Superintendent of the Aldine Independent School District
- Incumbent
- Assumed office 2018
- Preceded by: Wanda Bamberg

Superintendent of the Lufkin Independent School District
- In office 2013–2018
- Succeeded by: Lynn Torres

Superintendent of the Coldspring-Oakhurst Consolidated Independent School District
- In office 2008–2013

Personal details
- Alma mater: Sam Houston State University (BA, MEd, D.Ed)

= LaTonya Goffney =

American educative administrator

LaTonya M. Goffney is the superintendent of the Aldine Independent School District (AISD), which serves nearly 70,000 students in North Houston and is one of the largest school districts in the state of Texas. She previously served as superintendent of the Lufkin Independent School District and the Coldspring-Oakhurst Consolidated Independent School District.

== Education ==
Dr. Goffney earned a bachelor’s degree in history, a master’s degree in educational administration from Sam Houston State University, completing her doctorate in educational leadership at the same institution in 2011.

== Career ==
Dr. Goffney began her career in 1999 as a middle school language arts teacher in Coldspring-Oakhurst Consolidated Independent School District, the rural district near Sam Houston National Forest where she completed high school. She was named superintendent in 2008, and served in that position until 2013. A global education professional association, PDK International, named Dr. Goffney an Emerging Leader in 2012.

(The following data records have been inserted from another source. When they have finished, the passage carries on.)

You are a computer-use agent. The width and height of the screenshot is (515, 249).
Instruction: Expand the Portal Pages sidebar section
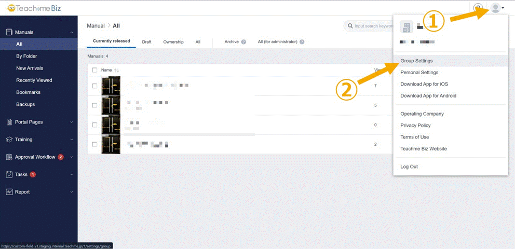(x=72, y=122)
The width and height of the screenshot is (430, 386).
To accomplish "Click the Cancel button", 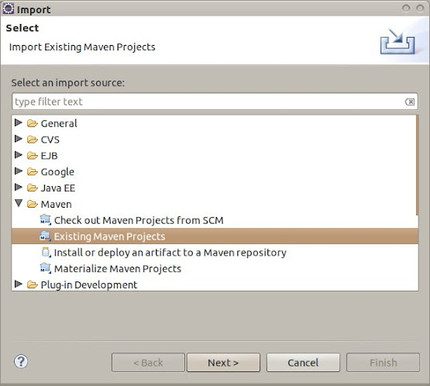I will [303, 363].
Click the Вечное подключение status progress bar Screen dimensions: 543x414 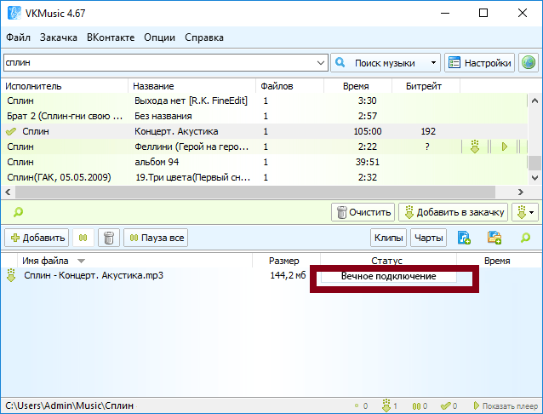[x=388, y=277]
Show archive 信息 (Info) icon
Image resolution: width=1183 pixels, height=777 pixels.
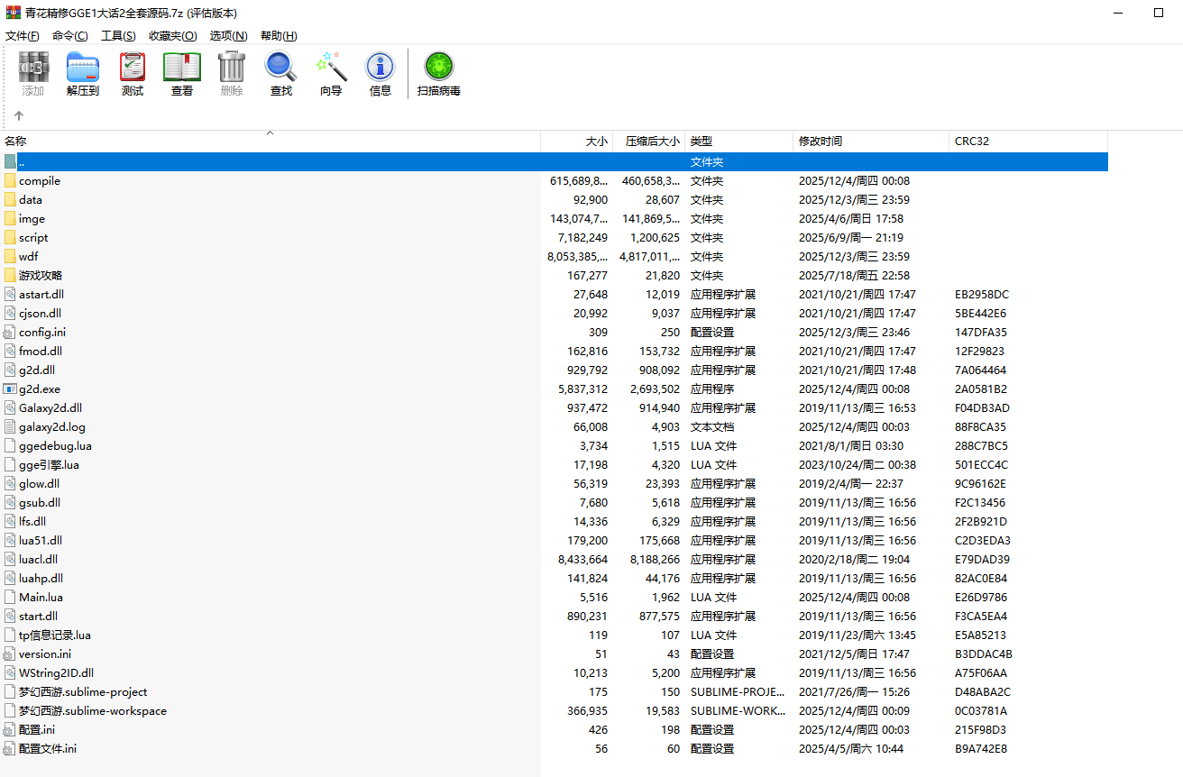coord(381,73)
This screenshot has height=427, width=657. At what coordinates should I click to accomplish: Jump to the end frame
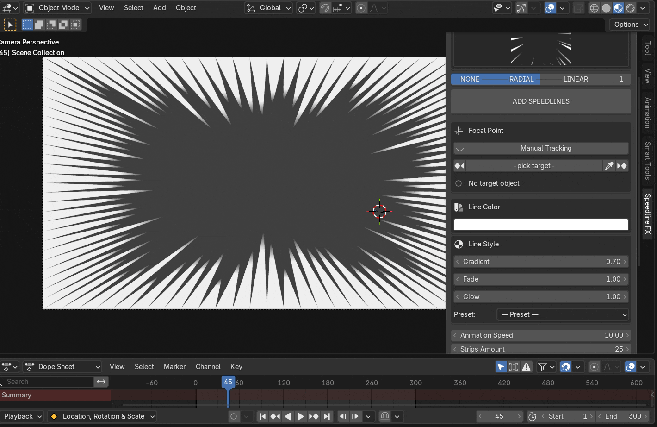327,416
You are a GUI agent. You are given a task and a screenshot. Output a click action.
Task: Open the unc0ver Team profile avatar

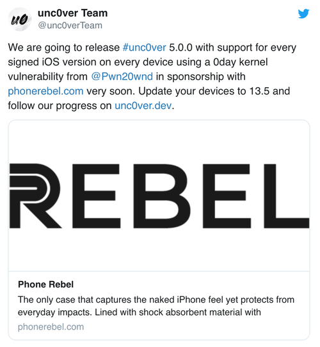point(20,19)
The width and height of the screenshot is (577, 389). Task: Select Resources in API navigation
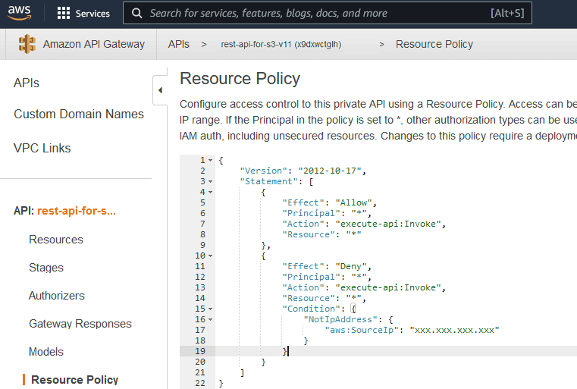click(56, 240)
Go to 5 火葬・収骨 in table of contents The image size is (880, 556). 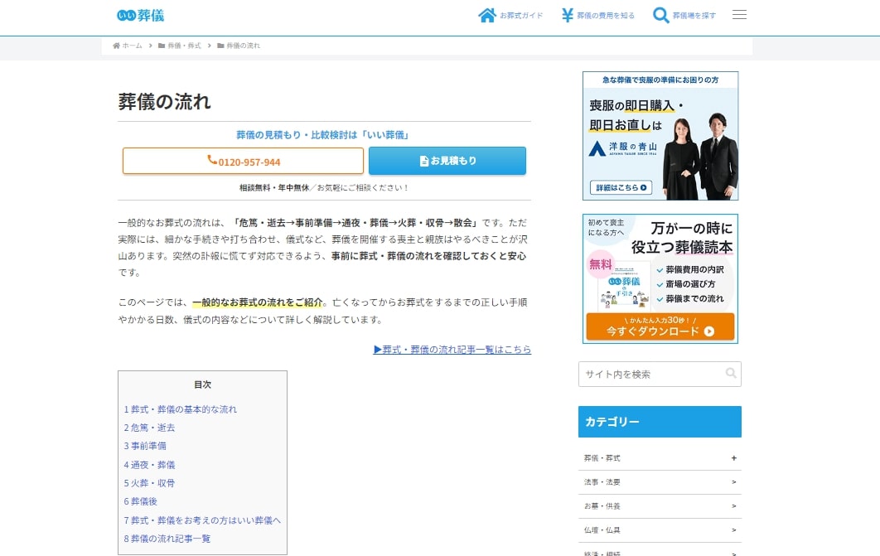tap(150, 483)
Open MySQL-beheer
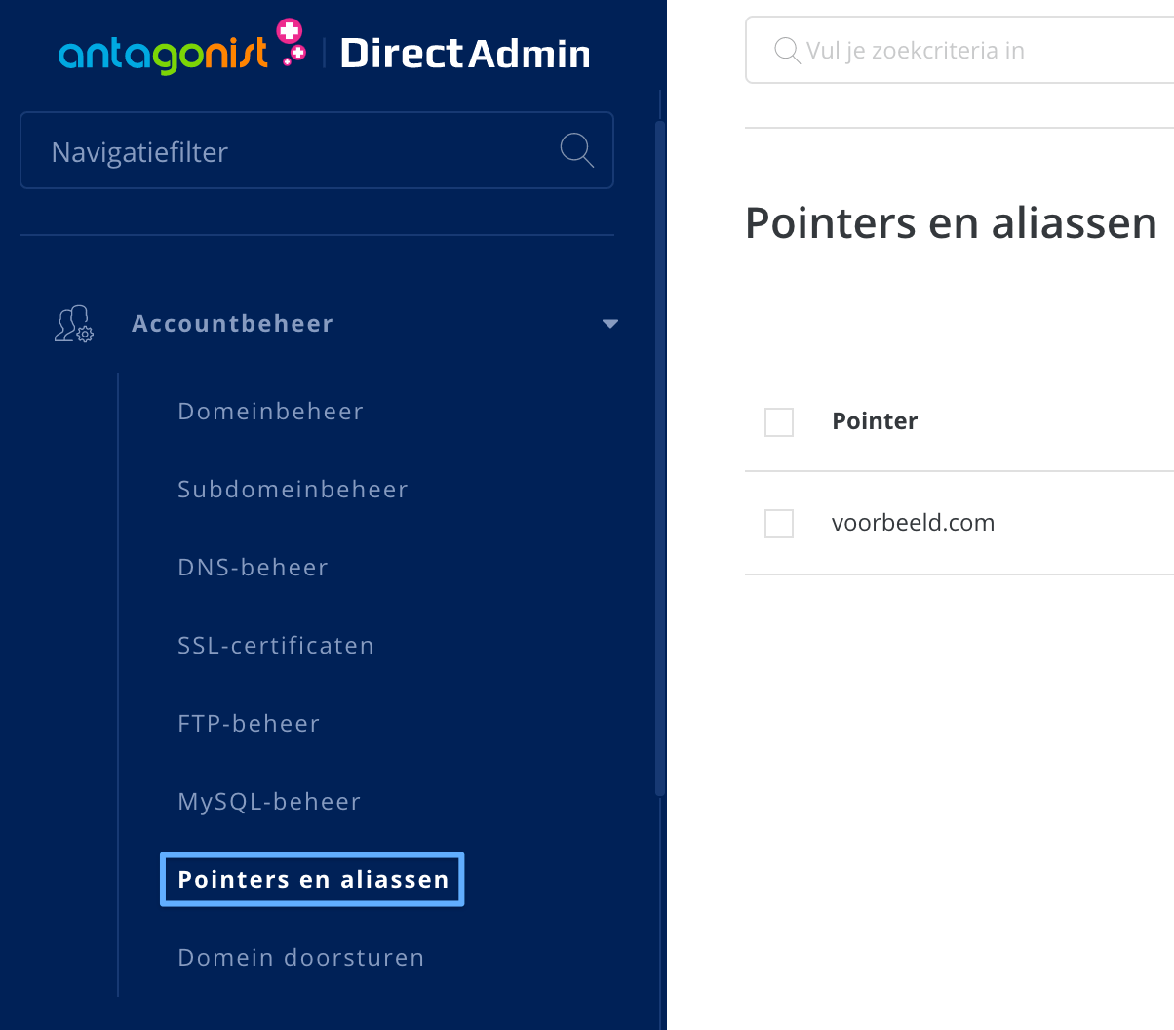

In 2013, Dr. Goffney became the superintendent of Lufkin Independent School District and she held that position until 2018. She was named Superintendent of the Year by the Texas Association of School Boards in 2017, the first Black woman to receive the award since it was first given in 1984. She was also the 2018 Texas nominee for the American Association of School Administrators National Superintendent of the Year award. Dr. Goffney joined Aldine ISD as superintendent in 2018, the first Black person to hold that position, serving the most students among female superintendents in Texas. In 2019, she was awarded the Sam Houston State University Distinguished Alumni Award, named VYPE Magazine Administrator of the Year, and a finalist for the American Association of School Administrators (AASA) Women In School Leadership Award.

In addition to her work as a district leader, Dr. Goffney is involved with many professional and community organizations. In 2020, she joined the Board of Directors for the Greater Houston Partnership, which serves over 1,100 member companies spread among twelve counties in the Houston area. She is a member of the Texas and National Alliances of Black School Educators, Texas Academic Decathlon Board, TASA Future-Ready Superintendents, Chiefs for Change, Alpha Kappa Alpha sorority, and the Texas Council of Women School Executives.